Task details – Would you please print exactly the lines that run from the one with "Image resolution: width=720" to the last line of the data, both included, without any pictures?

Source records –
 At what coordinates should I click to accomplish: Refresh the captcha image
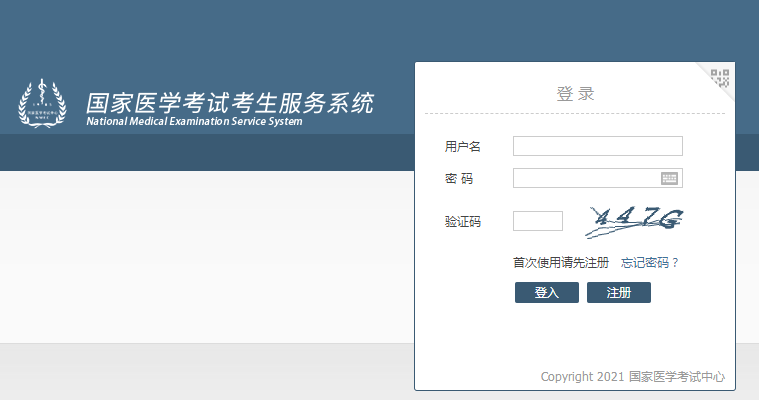click(x=636, y=221)
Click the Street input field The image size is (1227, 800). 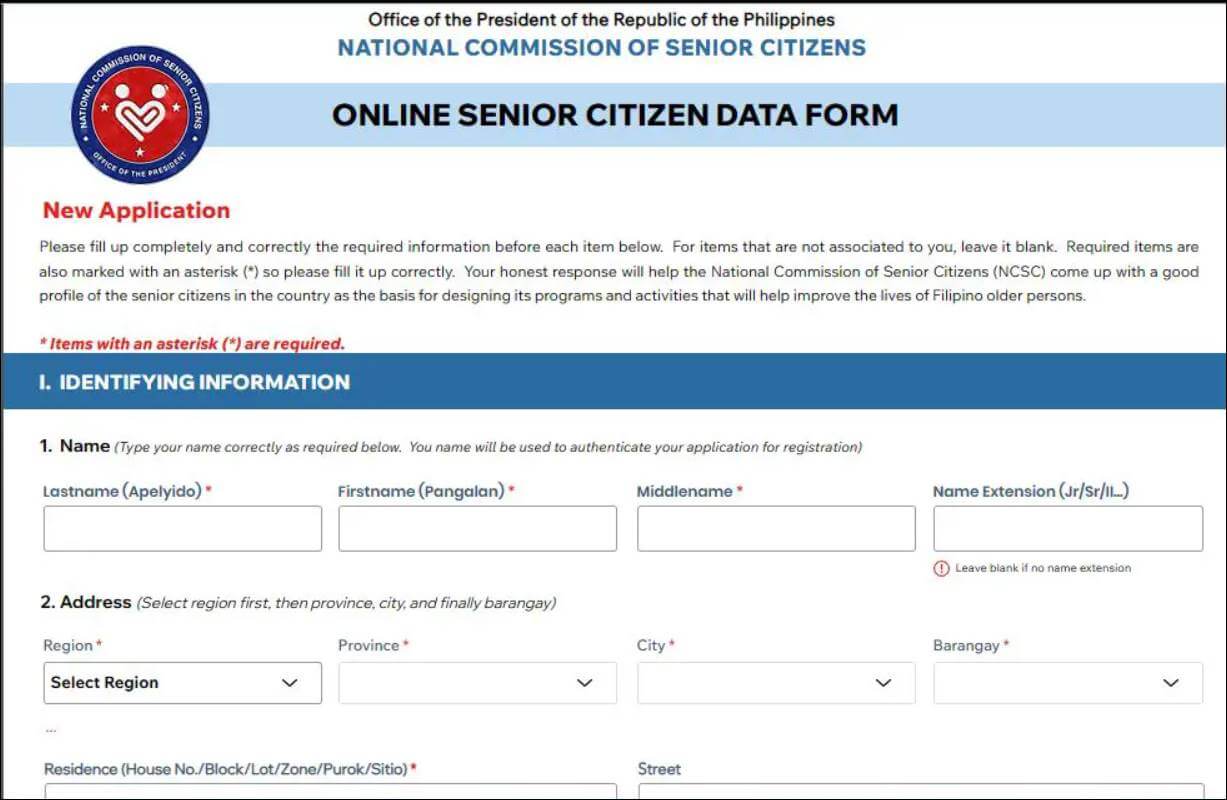920,791
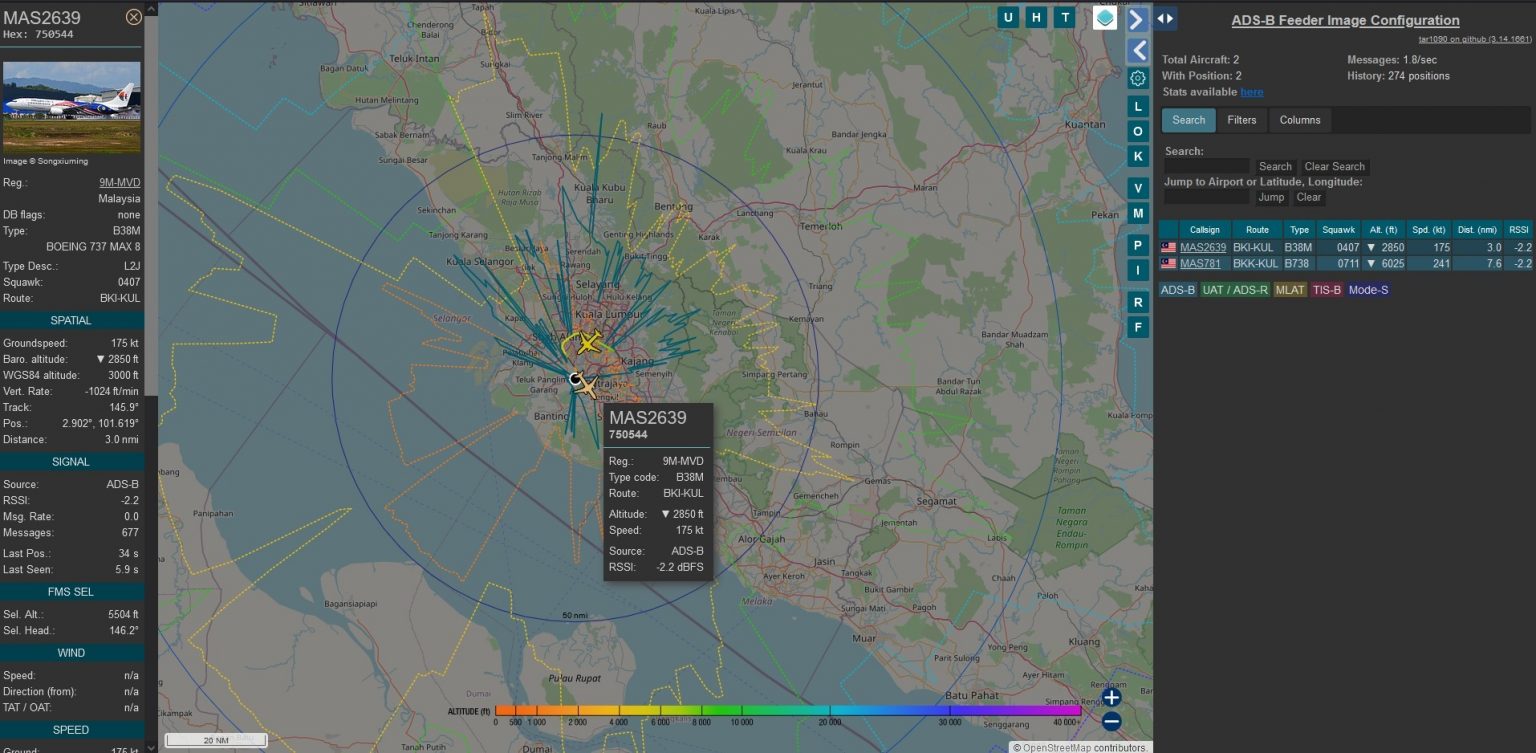Zoom out using the minus map control

(1110, 720)
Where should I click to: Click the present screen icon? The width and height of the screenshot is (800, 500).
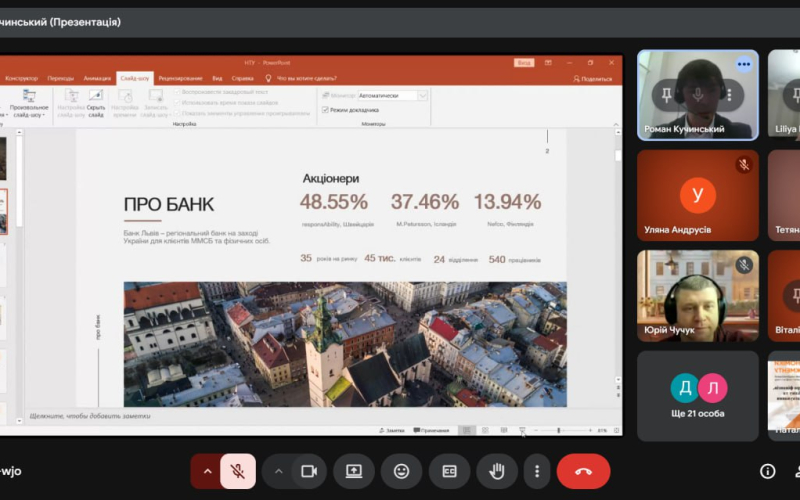354,471
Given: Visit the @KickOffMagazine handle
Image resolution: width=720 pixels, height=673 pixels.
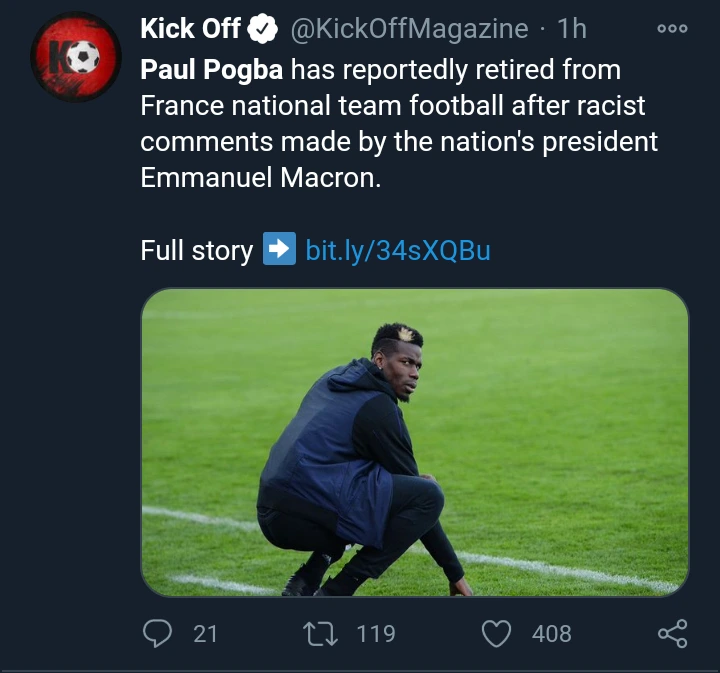Looking at the screenshot, I should pyautogui.click(x=408, y=29).
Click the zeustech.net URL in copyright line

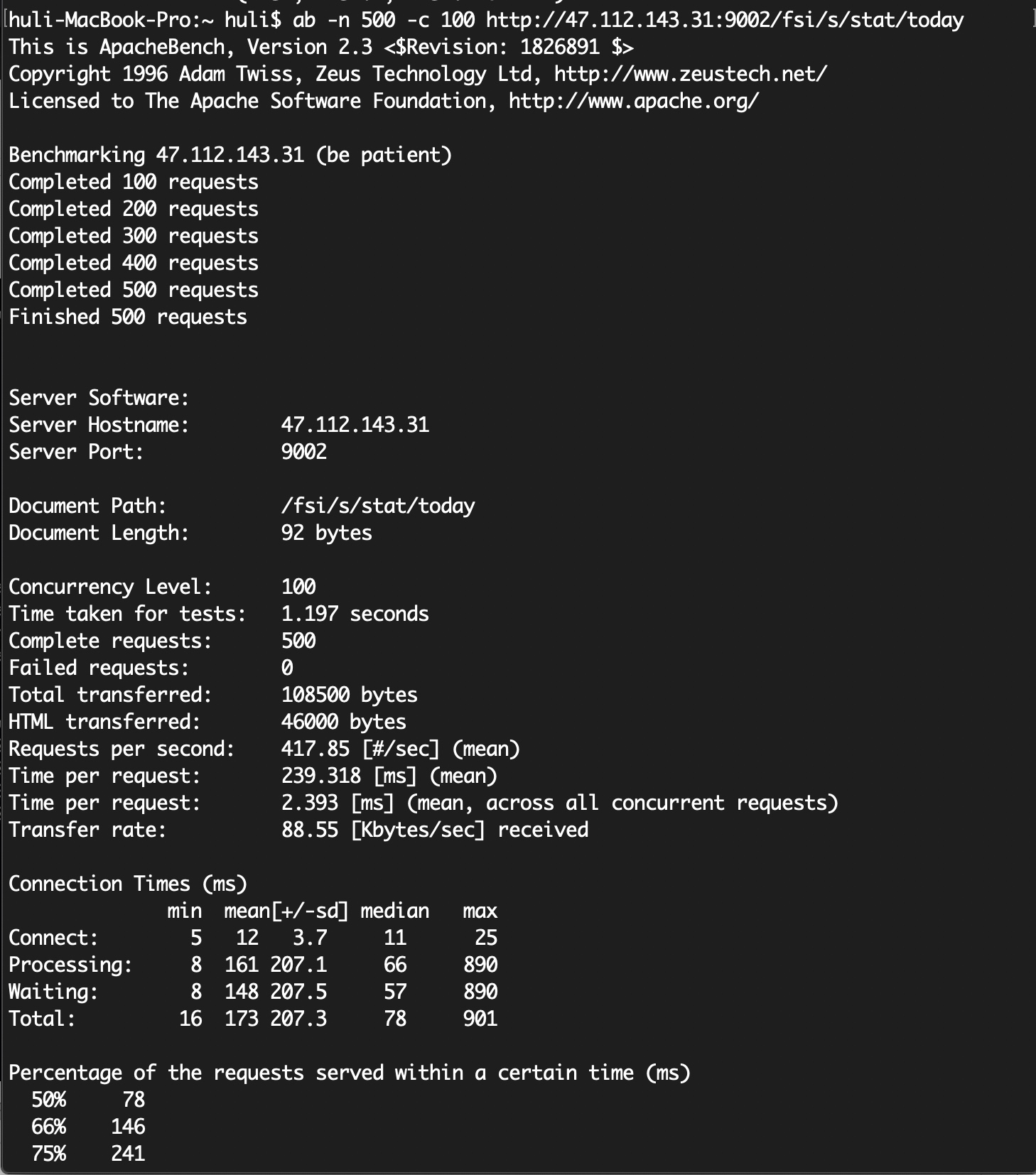[690, 74]
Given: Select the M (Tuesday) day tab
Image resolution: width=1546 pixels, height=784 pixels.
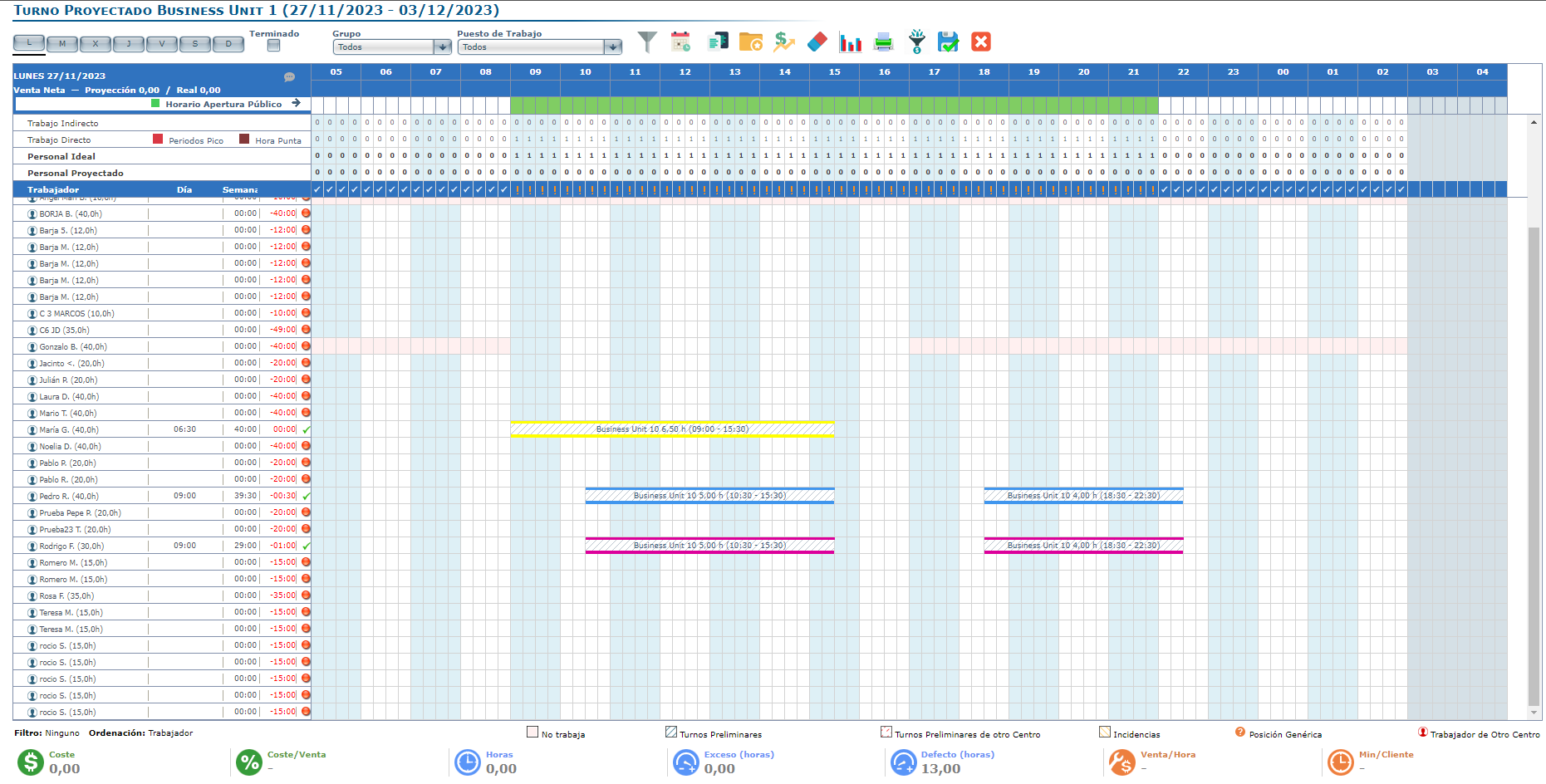Looking at the screenshot, I should [62, 44].
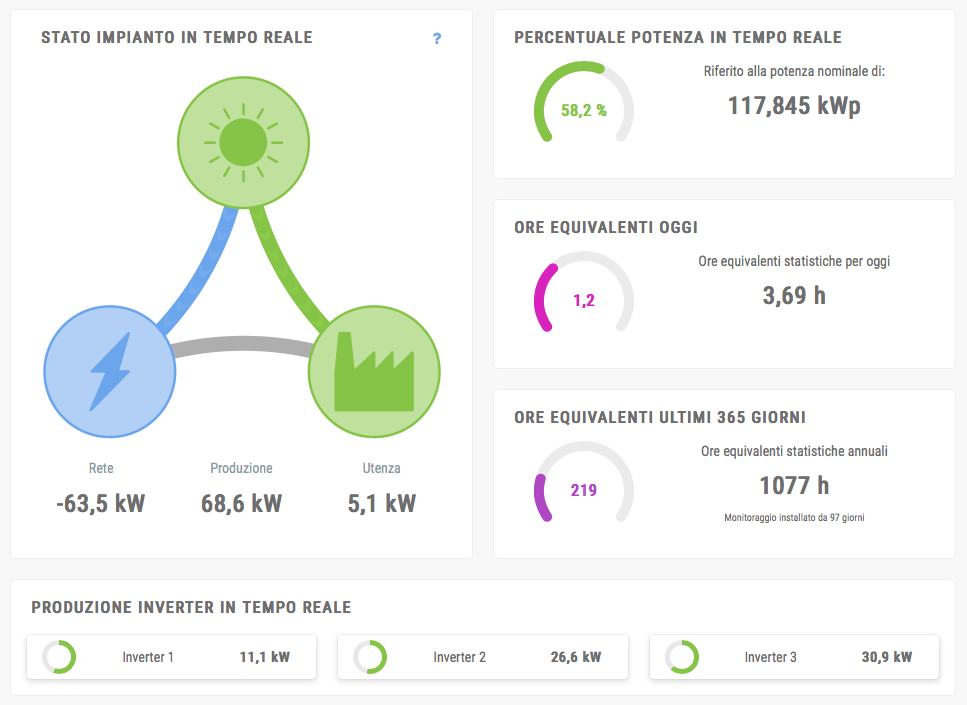Image resolution: width=967 pixels, height=705 pixels.
Task: Click the gray line between grid and factory
Action: pos(240,345)
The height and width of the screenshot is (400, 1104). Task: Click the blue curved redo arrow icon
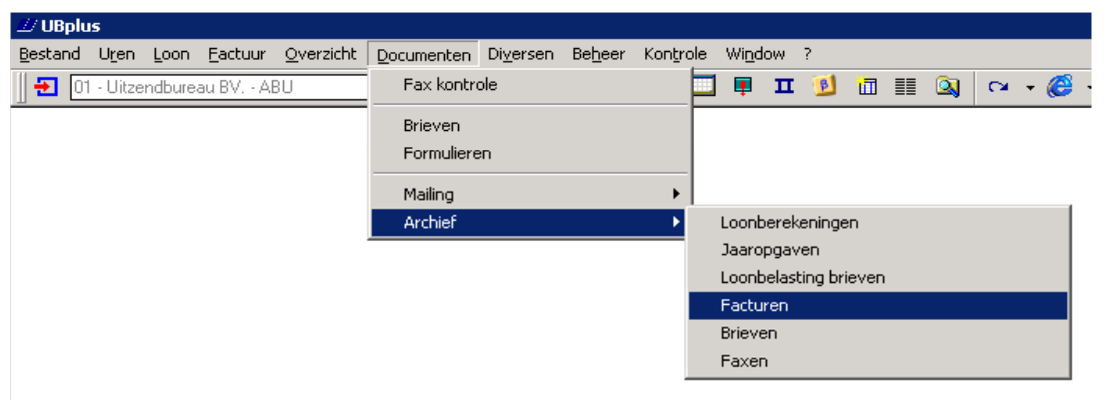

Answer to this exercise –
Image resolution: width=720 pixels, height=673 pixels.
Looking at the screenshot, I should pyautogui.click(x=408, y=29).
Click the zeustech.net URL in copyright line

[690, 74]
Given: Select the M (Tuesday) day tab
Image resolution: width=1546 pixels, height=784 pixels.
Looking at the screenshot, I should [62, 44].
Image resolution: width=967 pixels, height=705 pixels.
Task: Click the gray line between grid and factory
Action: pos(240,345)
The height and width of the screenshot is (400, 1104). Task: Click the blue curved redo arrow icon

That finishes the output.